The finding of high proliferation among peripheral blood FOXP3+ T cells is supported by another study demonstrating that Treg from peripheral blood have lower levels of T-cell-receptor excision circles, which indicated that the cells have undergone many cell divisions [52]. It has also been shown that peripheral blood CD4+ FOXP3+ T cells have a higher expression of the proliferation marker Ki67 [53]. Importantly, we show that proliferating CD4+ FOXP3+ T cells exhibit a complete demethylation of the analyzed CpG site in the FOXP3 promoter, which indicates that these cells have a stable Treg phenotype and are thus not activated effector T cells with a transient FOXP3 expression profile [33]. Our demethylation data are limited by the fact that we could not analyze tissue-derived T cells. However, a study of colon tissue indicates that methylation patterns of FOXP3+ cells in tissue and blood are comparable [54], which suggests that our results are valid for stomach Treg.

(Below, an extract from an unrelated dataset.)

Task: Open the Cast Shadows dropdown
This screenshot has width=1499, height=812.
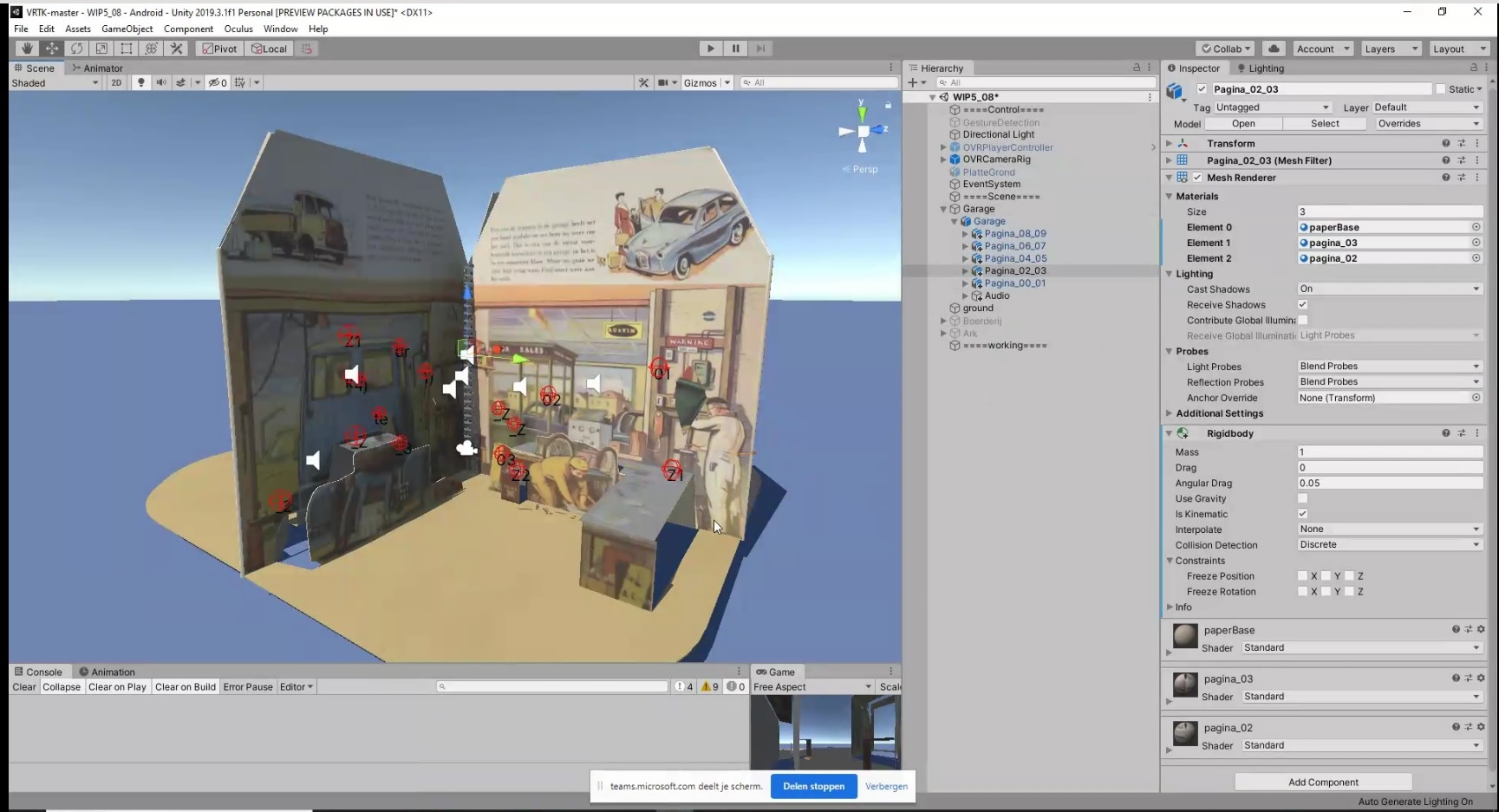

We and others have shown that gastric cancer patients have higher numbers of Treg not only in tissue but also in the blood compared to healthy controls [21, 36], and gastric cancer patients from whom tumors have been removed have significantly lower levels of CD4+ CD25high T cells [12]. These data are supported by Cao et al., who concluded that hepatic cancer cells cultured together with PBMC promote CD4+ CD25high T-cell proliferation and inhibit CD4+ CD25 T-cell proliferation [24]. However, our data did not establish an altered proliferation of peripheral blood CD4+ CD25high T cells of cancer patients compared to healthy controls.

In summary, we show a high degree of proliferation among regulatory CD4+ FOXP3+ CD25high T cells in the gastric mucosa both in the tumor and in the surrounding tissue. These local Treg were not induced in the tissue and expressed a suppressive cytokine profile characterized by high IL-10 and low TGF-β and IFN-γ production.